Add in the rapid growth of income inequality --- not unrelated, to put it mildly, to these financial innovations and instabilities and outright shenanigans at times --- and all of us should be geared to deal with a soured American public view of our economy until far more confidence in our economic, financial, and political elites is restored.

Otherwise, ladies and gentlemen, it's a repeat of the 1790s Whiskey Rebellion, the Jacksonian populist onslaught on new financial institutions, the populist agrarian rebellion of the late 19th century against Wall Street and industrial giants, the muckraging surge that followed, the Progressive breakthrough that accompanied it, and the 1930s more radical turn in the Great Depression.

And restoring confidence means that people like us posting in this thread are again convinced that our financial institutions do what they are supposed to all the way back to Adam Smith: allocate capital efficiently and managed financial risk-taking properly.

.....

Michael Gordon, AKA, the buggy professor

 
At 9/14/2008 7:05 PM, Blogger juandos said...

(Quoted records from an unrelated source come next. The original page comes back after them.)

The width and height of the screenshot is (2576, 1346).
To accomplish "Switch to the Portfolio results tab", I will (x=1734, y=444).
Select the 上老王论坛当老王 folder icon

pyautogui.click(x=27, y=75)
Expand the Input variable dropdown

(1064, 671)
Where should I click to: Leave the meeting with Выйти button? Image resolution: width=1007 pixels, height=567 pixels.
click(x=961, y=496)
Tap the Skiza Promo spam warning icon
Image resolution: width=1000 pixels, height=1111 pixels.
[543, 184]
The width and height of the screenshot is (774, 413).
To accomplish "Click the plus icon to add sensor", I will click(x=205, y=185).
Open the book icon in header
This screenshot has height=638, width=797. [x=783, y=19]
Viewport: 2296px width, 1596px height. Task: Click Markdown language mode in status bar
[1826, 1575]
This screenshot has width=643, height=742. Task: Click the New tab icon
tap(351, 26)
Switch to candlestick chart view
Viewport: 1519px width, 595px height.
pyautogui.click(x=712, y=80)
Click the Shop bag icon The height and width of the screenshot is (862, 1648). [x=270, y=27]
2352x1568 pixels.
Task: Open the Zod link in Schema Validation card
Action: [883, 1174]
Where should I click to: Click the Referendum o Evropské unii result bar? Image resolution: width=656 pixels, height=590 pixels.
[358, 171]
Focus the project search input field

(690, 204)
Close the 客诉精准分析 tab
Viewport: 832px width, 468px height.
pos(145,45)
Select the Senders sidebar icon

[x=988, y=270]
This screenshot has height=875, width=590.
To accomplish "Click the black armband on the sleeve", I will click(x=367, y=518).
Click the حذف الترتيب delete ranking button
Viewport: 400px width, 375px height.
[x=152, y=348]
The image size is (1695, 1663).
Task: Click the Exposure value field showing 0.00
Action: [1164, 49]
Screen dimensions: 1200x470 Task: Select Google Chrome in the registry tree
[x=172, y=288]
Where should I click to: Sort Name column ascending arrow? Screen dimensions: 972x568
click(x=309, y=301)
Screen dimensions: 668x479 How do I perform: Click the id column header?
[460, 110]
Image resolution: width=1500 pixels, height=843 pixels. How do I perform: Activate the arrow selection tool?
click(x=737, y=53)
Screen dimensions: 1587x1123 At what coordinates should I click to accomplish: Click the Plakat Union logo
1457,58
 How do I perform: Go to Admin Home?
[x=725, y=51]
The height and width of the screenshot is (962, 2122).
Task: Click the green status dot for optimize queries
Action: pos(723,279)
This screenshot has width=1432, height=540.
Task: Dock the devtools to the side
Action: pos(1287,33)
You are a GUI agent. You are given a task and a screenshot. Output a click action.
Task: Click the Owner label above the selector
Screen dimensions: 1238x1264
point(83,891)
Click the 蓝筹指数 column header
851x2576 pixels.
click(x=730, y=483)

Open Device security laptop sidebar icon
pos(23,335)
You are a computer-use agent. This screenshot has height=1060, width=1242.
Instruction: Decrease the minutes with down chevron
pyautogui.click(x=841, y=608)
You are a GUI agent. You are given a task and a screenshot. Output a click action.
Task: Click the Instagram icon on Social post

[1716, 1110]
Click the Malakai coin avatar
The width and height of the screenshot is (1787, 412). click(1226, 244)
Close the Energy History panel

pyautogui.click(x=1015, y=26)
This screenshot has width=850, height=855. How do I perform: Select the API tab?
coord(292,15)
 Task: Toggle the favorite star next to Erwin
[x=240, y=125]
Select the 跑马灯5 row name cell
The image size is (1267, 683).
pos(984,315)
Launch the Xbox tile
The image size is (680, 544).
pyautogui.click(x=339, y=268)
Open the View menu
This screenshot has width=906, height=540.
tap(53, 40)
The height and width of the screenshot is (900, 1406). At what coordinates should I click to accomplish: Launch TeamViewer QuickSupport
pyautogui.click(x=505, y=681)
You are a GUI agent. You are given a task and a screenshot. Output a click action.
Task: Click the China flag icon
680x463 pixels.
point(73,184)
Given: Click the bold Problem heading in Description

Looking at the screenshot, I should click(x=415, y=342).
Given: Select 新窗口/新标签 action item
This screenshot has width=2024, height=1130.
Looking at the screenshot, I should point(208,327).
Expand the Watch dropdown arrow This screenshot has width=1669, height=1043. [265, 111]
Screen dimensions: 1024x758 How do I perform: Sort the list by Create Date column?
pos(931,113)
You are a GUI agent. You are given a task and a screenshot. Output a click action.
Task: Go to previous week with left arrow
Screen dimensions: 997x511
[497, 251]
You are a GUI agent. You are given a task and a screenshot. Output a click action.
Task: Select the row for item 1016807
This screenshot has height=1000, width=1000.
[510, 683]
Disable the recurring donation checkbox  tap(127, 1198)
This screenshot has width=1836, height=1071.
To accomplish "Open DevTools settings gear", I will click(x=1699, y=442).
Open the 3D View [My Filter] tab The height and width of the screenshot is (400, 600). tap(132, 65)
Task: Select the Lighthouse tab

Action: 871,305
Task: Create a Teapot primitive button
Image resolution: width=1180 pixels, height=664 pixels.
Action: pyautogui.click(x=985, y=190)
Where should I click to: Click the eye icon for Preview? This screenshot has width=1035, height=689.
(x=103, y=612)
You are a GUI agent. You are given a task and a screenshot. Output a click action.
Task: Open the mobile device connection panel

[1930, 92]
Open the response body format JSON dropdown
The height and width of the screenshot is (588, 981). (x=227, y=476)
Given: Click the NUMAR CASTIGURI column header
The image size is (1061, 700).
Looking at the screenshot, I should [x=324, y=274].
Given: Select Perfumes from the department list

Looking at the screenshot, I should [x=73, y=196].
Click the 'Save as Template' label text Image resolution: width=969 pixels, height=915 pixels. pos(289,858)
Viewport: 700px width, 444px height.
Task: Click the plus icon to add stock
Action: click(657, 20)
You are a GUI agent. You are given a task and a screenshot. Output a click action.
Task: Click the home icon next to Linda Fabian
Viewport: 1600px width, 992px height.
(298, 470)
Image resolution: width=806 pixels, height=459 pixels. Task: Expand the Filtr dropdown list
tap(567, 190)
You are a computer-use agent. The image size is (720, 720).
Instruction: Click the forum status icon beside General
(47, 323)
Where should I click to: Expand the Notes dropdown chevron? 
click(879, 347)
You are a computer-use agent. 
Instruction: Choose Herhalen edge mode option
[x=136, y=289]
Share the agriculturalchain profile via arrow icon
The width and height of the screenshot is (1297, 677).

"The gigantic flaw that followed: the subprime innovation, carried out in a sort of Ponzi-scheme by independent mortgage firms (another innovation), with commercial and investment banks then getting involved --- hey, who cares about credit-analysis, just pass on the risky paper to the buyer down the road
-- and then excessive snowballing of all this on a vast global scale
"...

Well golly gee! Sounds suspiciously like the Social Security/Entitlements scam the federal government is running on its citizens...

If the federal government can do it, why not banks and other lending institutions?

 
At 9/15/2008 4:11 AM, Blogger randian said...

The complaints about hedge funds are really class warfare arguments: that they are vehicles for the rich to steal from everybody else. Of course, they wouldn't be vehicles for the rich if it weren't for the Securities Act of 1933, which essentially makes it impossible to offer private investments to anybody who isn't rich. Most commenters on hedge funds are ignorant of the Act's mandates.